Some of the destination aisles at Shaw's include its Wild Harvest health food store-within-a-store and its World Market displays, which feature a mix of both national and store brands.
And, according to Rogan, Center Store is a great place to beef up things like signage as well due to the shelf-stable contributions to bottom line sales.
"[Center Store is] still the heartbeat of our own brand. The number of products and amount of sales that can be attributed to Shaw's Own brand -- the heart of it is in that center part of the store," he said, noting that items like Shaw's creamed corn and Shaw's french style cut green beans are big sellers.
"We haven't forgotten that to go off merrily into the perishable side," he joked.
According to Hayden, one of his creative retailers keeps promotional sections in line. "He takes a 4- or 8-foot section out of the middle of a gondola and slaps in 50 cases of soda pop, cake mix, candy. I think that's a good idea; it's an old idea revisited."
What makes this display tactic particularly beneficial is that the retailer uses half store brand and half national brand in the display, Hayden said.
Expanding upon conventional merchandising and display tactics may help the retailers of today stand out in the crowded grocery industry and add some uniqueness to their center aisles.
In fact, the actual design of the Center Store aisles is perhaps one of the biggest obstacles modern retailers may need to overcome in order to hold on to consumers shopping the dry grocery categories.

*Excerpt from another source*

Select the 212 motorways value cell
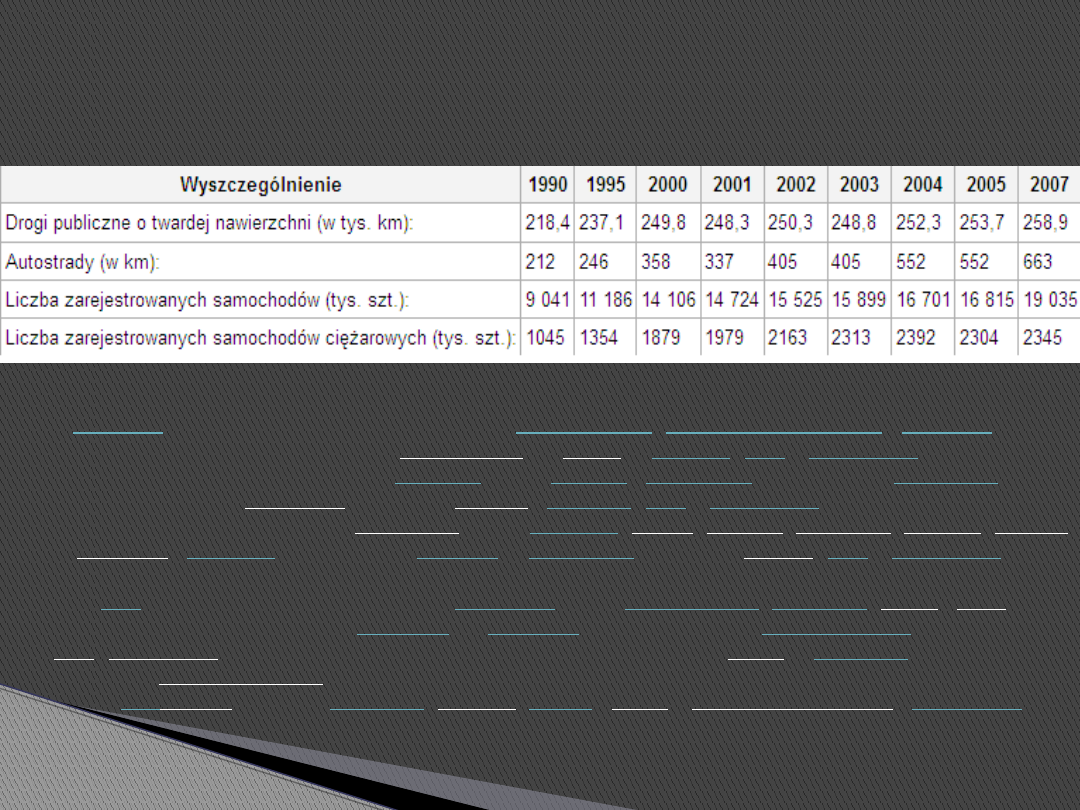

"There definitely is a question whether or not the traditional successful supermarket grid is in fact inhibiting Center Store products. The grid is a good grid; it has stood the test of time. But it's very much department by department," Sharoff said.
"It's all very efficient, but whether in fact it is so rigid that it does not encourage purchasing of products and innovations in the center of the store is what I think store designers are grappling with."
Sharoff said he can envision a supermarket in which a type of pentagon-shaped sampling station area is placed in the center of the Center Store, making it a destination in and of itself.
"Sampling, with the Own brand, it's the way," Rogan agreed. "Plus the BOGOs and the other things that we can do with our own products," he added.
And, as Sharoff told SN: "There are lots of ideas, and exploring those ideas are what retailers need to do. The grid is not set in stone -- I have yet to find a supermarket grid in any of the Mayan ruins."